Il résulte de tout cela, montre fort bien l’auteur, que c’est l’extrême droite qui récolte les fruits de tous ces errements et que s’additionnent en fait deux civilisations malades : l’occidentale, aveuglée par la mondialisation, et le monde arabo-musulman, « impuissant à instituer des démocraties durables », comme l’explique Abdennour Bidar dans sa « Lettre ouverte au monde musulman » de l’automne 2014.
Écrivant de façon étincelante, l’auteure affirme que « les habitants du Vieux Monde sentent depuis quelque temps que leur civilisation a rompu avec la part la plus lumineuse d’elle-même ».

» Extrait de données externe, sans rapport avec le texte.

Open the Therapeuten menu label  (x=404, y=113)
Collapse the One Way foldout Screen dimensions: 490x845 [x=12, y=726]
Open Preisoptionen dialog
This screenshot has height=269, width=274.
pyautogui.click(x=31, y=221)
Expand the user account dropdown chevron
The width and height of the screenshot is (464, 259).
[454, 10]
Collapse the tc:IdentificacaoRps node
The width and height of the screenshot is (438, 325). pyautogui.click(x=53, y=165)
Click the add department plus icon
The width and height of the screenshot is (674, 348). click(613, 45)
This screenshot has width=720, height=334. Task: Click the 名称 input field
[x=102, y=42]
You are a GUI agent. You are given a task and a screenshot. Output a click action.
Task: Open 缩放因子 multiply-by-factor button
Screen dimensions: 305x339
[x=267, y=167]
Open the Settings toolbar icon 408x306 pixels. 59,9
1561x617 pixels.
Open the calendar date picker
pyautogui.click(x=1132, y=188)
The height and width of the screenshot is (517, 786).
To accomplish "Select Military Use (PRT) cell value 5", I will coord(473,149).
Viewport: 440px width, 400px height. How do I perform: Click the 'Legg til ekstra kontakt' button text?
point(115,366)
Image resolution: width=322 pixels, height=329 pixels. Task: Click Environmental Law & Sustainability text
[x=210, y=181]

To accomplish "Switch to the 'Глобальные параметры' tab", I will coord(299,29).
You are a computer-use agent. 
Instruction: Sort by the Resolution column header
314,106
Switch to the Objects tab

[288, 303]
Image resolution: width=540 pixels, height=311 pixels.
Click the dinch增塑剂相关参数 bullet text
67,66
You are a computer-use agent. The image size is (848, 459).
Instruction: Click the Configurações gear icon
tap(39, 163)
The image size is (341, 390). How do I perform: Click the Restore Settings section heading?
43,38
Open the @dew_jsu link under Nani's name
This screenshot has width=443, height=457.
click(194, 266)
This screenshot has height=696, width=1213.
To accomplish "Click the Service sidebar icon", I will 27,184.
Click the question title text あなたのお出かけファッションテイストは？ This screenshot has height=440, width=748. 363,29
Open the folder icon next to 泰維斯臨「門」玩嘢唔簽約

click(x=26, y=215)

C’est dans cet état de malaise que ressort traditionnellement l’abjection : l’antisémitisme et ses atroces théoriciens et « amuseurs ». Attitude que cernait bien Vladimir Jankélévitch : « Applaudir aux fours crématoires, serait-ce par hasard une opinion ? » Un antisémitisme bien planqué sous l’habituelle dénonciation d’Israël. Depuis un an, des musulmans meurent victimes de Daesh et personne ne manifeste, alors qu’on ne cesse de le faire pour Gaza.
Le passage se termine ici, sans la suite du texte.